Another exchange strategy, which demanded a high language level, was called “Friendship Circle,” broadly disseminated in the magazine “The Young Lutheran.” This was a Brazilian Lutheran youth initiative to promote correspondence between young people and/or youth groups in other countries, aiming to exchange experiences and learn about the work developed by them.

Some of these letters had a large space in the magazine spaces, while others are only quoted. For example, in February 1966, the magazine reported receiving a letter from Nigeria/Africa and another sent by young people from Finland, in which African and Finnish youth unions informed about their satisfaction to correspond with young Brazilians through “Friendship circles.” As can be seen in the excerpt in the letter published in the magazine “The Young Lutheran”:

[...] we inform you that the Lutheran Youth in Finland is progressing very well [...]. We wish to keep in contact with you! And we wish to correspond to learn about your activities and your faraway country, to further increase the feeling of unity among Jesus’ followers. We are grateful to communicate with you (Finish youth) (O JOVEM LUTERANO, fev. 1966, p. 6).

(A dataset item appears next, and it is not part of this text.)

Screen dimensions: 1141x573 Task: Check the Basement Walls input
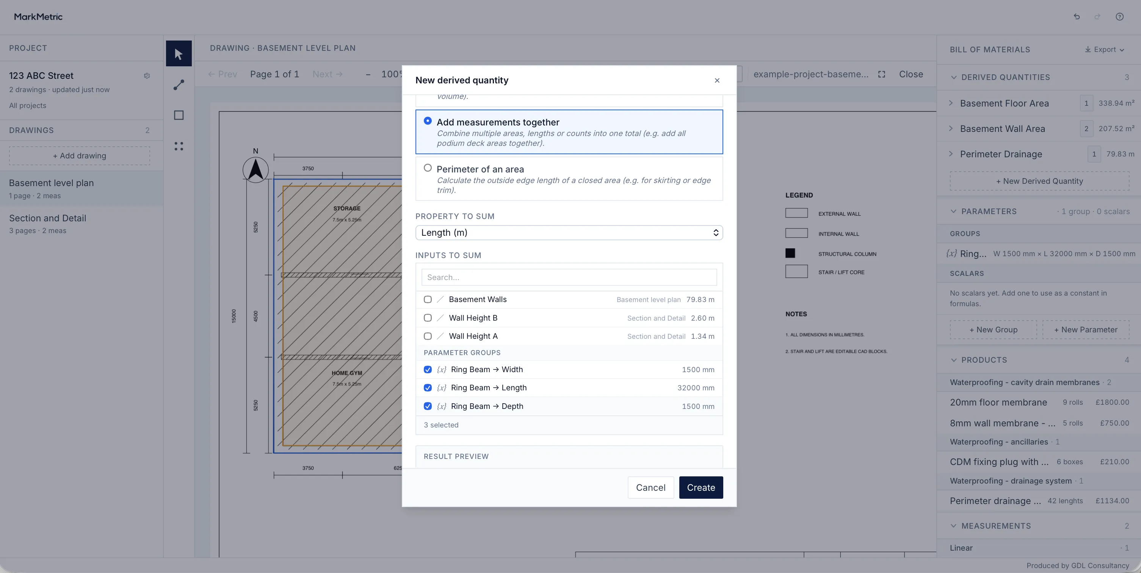coord(427,299)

This is not simply a letter exchange between young people from different countries. In the text of the letter above, we can perceive a cultural exchange in which young people use this correspondence to know the reality and customs of other countries. In the edition Mar./Apr. 1966, there is also a letter sent by Australian young people pointing out the delivery of a letter sent by youngsters from Porto Alegre/RS, thanking them for a pennant 13 13 A type of badge or emblem that identifies a group of people. and a postcard. They say they were happy to know more about the culture of Rio Grande do Sul and Brazil. The letter also stresses the existence of a large youth department in Australia that would send a pennant and a postcard to reciprocate the present sent to young people from Porto Alegre. It also shows the wish to “further strengthen the bond of the Christian association, joining the Brazilian youth with the young people from Australia” (O JOVEM LUTERANO, mar./abr., 1966, p. 10).

The letter, probably translated, is published to demonstrate that young people from different places organized themselves similarly. It also seeks to reinforce connections and contacts through symbols that would represent a youth union.

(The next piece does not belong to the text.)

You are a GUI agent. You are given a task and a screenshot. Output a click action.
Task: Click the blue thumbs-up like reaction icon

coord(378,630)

Similarly, there was contact with the youth from Lisbon/Portugal, with whom the young Brazilian Lutherans kept a close relationship, exchanging experiences and missionary support, as we can see in the letter published in the magazine:

With a joyful heart, we are writing to thank the Youth Union from Niteroi. We were amazed by the offers sent [...] thus proving that faith knows no distance to separate the servants of the Lord [...] as our department is still in the initial evolution phase, we cannot give back yet your beautiful offers, as they deserve [...]. However, so you can have a little souvenir of us, we are sending two photos of our youth group and a postcard. In the near future, we wish to send a more allusive souvenir of the Portuguese folklore [...]. On Sundays, we are making an Evangelization campaign in Lisbon, making tours, and distributing Christian literature [...].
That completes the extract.